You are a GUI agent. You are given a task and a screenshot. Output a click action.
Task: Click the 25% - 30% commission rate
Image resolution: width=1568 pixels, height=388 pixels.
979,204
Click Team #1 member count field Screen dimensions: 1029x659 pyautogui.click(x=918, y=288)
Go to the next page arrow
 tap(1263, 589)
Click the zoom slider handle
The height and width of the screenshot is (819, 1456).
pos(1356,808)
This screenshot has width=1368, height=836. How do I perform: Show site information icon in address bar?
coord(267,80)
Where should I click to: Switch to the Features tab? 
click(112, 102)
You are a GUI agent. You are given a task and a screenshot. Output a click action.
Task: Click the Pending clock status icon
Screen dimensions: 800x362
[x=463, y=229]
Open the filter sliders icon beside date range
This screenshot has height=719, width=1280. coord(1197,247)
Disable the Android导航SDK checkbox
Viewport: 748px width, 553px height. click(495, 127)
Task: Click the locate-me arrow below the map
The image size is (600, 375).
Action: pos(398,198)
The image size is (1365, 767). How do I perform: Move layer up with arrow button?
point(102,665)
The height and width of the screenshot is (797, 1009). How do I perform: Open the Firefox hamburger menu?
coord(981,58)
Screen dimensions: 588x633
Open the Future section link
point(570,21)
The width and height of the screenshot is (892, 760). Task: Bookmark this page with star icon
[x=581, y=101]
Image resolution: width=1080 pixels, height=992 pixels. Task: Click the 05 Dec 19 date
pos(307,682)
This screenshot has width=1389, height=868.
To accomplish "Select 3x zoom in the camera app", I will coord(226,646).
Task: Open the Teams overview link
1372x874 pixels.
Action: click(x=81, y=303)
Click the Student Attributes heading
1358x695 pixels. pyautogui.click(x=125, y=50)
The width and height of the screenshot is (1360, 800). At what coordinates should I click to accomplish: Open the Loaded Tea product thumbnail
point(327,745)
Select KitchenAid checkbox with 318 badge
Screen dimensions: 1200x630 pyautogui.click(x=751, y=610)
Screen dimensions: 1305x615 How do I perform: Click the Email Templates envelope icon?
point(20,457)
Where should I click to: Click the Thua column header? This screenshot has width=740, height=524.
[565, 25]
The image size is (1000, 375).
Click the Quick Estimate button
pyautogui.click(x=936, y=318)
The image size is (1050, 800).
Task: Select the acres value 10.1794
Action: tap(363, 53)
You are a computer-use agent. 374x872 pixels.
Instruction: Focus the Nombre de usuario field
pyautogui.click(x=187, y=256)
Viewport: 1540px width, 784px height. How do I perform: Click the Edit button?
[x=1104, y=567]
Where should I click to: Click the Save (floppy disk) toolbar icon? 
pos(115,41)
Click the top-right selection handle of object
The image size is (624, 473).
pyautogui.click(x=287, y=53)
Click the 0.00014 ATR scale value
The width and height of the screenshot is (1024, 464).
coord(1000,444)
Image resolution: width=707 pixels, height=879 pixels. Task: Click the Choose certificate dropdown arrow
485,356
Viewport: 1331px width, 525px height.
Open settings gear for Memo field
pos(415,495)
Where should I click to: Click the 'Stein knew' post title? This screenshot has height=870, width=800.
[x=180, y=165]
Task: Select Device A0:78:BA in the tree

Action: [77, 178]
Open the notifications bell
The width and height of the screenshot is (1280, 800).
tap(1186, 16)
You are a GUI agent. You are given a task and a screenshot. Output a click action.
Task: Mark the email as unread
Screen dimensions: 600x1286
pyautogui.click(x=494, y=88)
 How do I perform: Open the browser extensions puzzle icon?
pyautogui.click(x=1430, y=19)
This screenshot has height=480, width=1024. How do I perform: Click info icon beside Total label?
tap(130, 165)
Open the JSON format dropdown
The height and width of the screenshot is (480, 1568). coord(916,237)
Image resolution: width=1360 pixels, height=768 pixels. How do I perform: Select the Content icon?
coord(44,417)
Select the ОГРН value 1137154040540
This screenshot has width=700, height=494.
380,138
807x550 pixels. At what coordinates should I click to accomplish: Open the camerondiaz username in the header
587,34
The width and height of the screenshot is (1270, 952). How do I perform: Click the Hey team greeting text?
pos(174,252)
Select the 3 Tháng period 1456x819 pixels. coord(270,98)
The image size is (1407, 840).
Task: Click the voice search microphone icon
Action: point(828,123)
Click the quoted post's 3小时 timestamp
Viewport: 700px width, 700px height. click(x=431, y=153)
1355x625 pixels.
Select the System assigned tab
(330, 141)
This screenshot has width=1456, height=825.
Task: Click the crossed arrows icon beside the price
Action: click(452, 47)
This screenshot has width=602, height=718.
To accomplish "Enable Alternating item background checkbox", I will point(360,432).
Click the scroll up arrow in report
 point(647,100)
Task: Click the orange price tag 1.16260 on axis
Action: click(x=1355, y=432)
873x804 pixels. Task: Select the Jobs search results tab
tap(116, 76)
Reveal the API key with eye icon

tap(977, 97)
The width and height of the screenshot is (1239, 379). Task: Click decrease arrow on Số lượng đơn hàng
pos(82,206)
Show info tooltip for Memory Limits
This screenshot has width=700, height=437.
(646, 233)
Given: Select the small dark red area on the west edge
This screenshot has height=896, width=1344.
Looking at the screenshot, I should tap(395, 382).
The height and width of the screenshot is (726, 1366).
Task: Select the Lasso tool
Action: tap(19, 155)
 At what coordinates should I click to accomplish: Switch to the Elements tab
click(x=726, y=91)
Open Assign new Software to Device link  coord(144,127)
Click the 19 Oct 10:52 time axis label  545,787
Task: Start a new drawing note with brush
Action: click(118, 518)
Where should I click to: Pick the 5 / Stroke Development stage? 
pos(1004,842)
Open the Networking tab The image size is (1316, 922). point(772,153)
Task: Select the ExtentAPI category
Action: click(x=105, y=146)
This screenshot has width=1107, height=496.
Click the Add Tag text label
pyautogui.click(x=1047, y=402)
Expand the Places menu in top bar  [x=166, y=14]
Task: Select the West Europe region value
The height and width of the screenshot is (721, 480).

....

WHAT YOU WILL DO >> Retype all of the data exactly. Leave nothing out.

WRITTEN SOLUTION >>
You are a GUI agent. You are given a task and a screenshot. Output a click action.
Task: Click the 25% - 30% commission rate
Image resolution: width=1568 pixels, height=388 pixels.
979,204
Click Team #1 member count field Screen dimensions: 1029x659 pyautogui.click(x=918, y=288)
Go to the next page arrow
 tap(1263, 589)
Click the zoom slider handle
The height and width of the screenshot is (819, 1456).
pos(1356,808)
This screenshot has width=1368, height=836. How do I perform: Show site information icon in address bar?
coord(267,80)
Where should I click to: Switch to the Features tab? 
click(112, 102)
You are a GUI agent. You are given a task and a screenshot. Output a click action.
Task: Click the Pending clock status icon
Screen dimensions: 800x362
[x=463, y=229]
Open the filter sliders icon beside date range
This screenshot has height=719, width=1280. coord(1197,247)
Disable the Android导航SDK checkbox
Viewport: 748px width, 553px height. click(495, 127)
Task: Click the locate-me arrow below the map
The image size is (600, 375).
Action: pos(398,198)
The image size is (1365, 767). How do I perform: Move layer up with arrow button?
point(102,665)
The height and width of the screenshot is (797, 1009). How do I perform: Open the Firefox hamburger menu?
coord(981,58)
Screen dimensions: 588x633
Open the Future section link
point(570,21)
The width and height of the screenshot is (892, 760). Task: Bookmark this page with star icon
[x=581, y=101]
Image resolution: width=1080 pixels, height=992 pixels. Task: Click the 05 Dec 19 date
pos(307,682)
This screenshot has width=1389, height=868.
To accomplish "Select 3x zoom in the camera app", I will coord(226,646).
Task: Open the Teams overview link
1372x874 pixels.
Action: click(x=81, y=303)
Click the Student Attributes heading
1358x695 pixels. pyautogui.click(x=125, y=50)
The width and height of the screenshot is (1360, 800). At what coordinates should I click to accomplish: Open the Loaded Tea product thumbnail
point(327,745)
Select KitchenAid checkbox with 318 badge
Screen dimensions: 1200x630 pyautogui.click(x=751, y=610)
Screen dimensions: 1305x615 How do I perform: Click the Email Templates envelope icon?
point(20,457)
Where should I click to: Click the Thua column header? This screenshot has width=740, height=524.
[565, 25]
The image size is (1000, 375).
Click the Quick Estimate button
pyautogui.click(x=936, y=318)
The image size is (1050, 800).
Task: Select the acres value 10.1794
Action: tap(363, 53)
You are a computer-use agent. 374x872 pixels.
Instruction: Focus the Nombre de usuario field
pyautogui.click(x=187, y=256)
Viewport: 1540px width, 784px height. How do I perform: Click the Edit button?
[x=1104, y=567]
Where should I click to: Click the Save (floppy disk) toolbar icon? 
pos(115,41)
Click the top-right selection handle of object
The image size is (624, 473).
pyautogui.click(x=287, y=53)
Click the 0.00014 ATR scale value
The width and height of the screenshot is (1024, 464).
coord(1000,444)
Image resolution: width=707 pixels, height=879 pixels. Task: Click the Choose certificate dropdown arrow
485,356
Viewport: 1331px width, 525px height.
Open settings gear for Memo field
pos(415,495)
Where should I click to: Click the 'Stein knew' post title? This screenshot has height=870, width=800.
[x=180, y=165]
Task: Select Device A0:78:BA in the tree

Action: [77, 178]
Open the notifications bell
The width and height of the screenshot is (1280, 800).
tap(1186, 16)
You are a GUI agent. You are given a task and a screenshot. Output a click action.
Task: Mark the email as unread
Screen dimensions: 600x1286
pyautogui.click(x=494, y=88)
 How do I perform: Open the browser extensions puzzle icon?
pyautogui.click(x=1430, y=19)
This screenshot has height=480, width=1024. How do I perform: Click info icon beside Total label?
tap(130, 165)
Open the JSON format dropdown
The height and width of the screenshot is (480, 1568). coord(916,237)
Image resolution: width=1360 pixels, height=768 pixels. How do I perform: Select the Content icon?
coord(44,417)
Select the ОГРН value 1137154040540
This screenshot has width=700, height=494.
380,138
807x550 pixels. At what coordinates should I click to accomplish: Open the camerondiaz username in the header
587,34
The width and height of the screenshot is (1270, 952). How do I perform: Click the Hey team greeting text?
pos(174,252)
Select the 3 Tháng period 1456x819 pixels. coord(270,98)
The image size is (1407, 840).
Task: Click the voice search microphone icon
Action: point(828,123)
Click the quoted post's 3小时 timestamp
Viewport: 700px width, 700px height. click(x=431, y=153)
1355x625 pixels.
Select the System assigned tab
(330, 141)
This screenshot has width=1456, height=825.
Task: Click the crossed arrows icon beside the price
Action: click(452, 47)
This screenshot has width=602, height=718.
To accomplish "Enable Alternating item background checkbox", I will point(360,432).
Click the scroll up arrow in report
 point(647,100)
Task: Click the orange price tag 1.16260 on axis
Action: click(x=1355, y=432)
873x804 pixels. Task: Select the Jobs search results tab
tap(116, 76)
Reveal the API key with eye icon

tap(977, 97)
The width and height of the screenshot is (1239, 379). Task: Click decrease arrow on Số lượng đơn hàng
pos(82,206)
Show info tooltip for Memory Limits
This screenshot has width=700, height=437.
(646, 233)
Given: Select the small dark red area on the west edge
This screenshot has height=896, width=1344.
Looking at the screenshot, I should tap(395, 382).
The height and width of the screenshot is (726, 1366).
Task: Select the Lasso tool
Action: tap(19, 155)
 At what coordinates should I click to accomplish: Switch to the Elements tab
click(x=726, y=91)
Open Assign new Software to Device link  coord(144,127)
Click the 19 Oct 10:52 time axis label  545,787
Task: Start a new drawing note with brush
Action: click(118, 518)
Where should I click to: Pick the 5 / Stroke Development stage? 
pos(1004,842)
Open the Networking tab The image size is (1316, 922). point(772,153)
Task: Select the ExtentAPI category
Action: click(x=105, y=146)
This screenshot has width=1107, height=496.
Click the Add Tag text label
pyautogui.click(x=1047, y=402)
Expand the Places menu in top bar  [x=166, y=14]
Task: Select the West Europe region value
The height and width of the screenshot is (721, 480).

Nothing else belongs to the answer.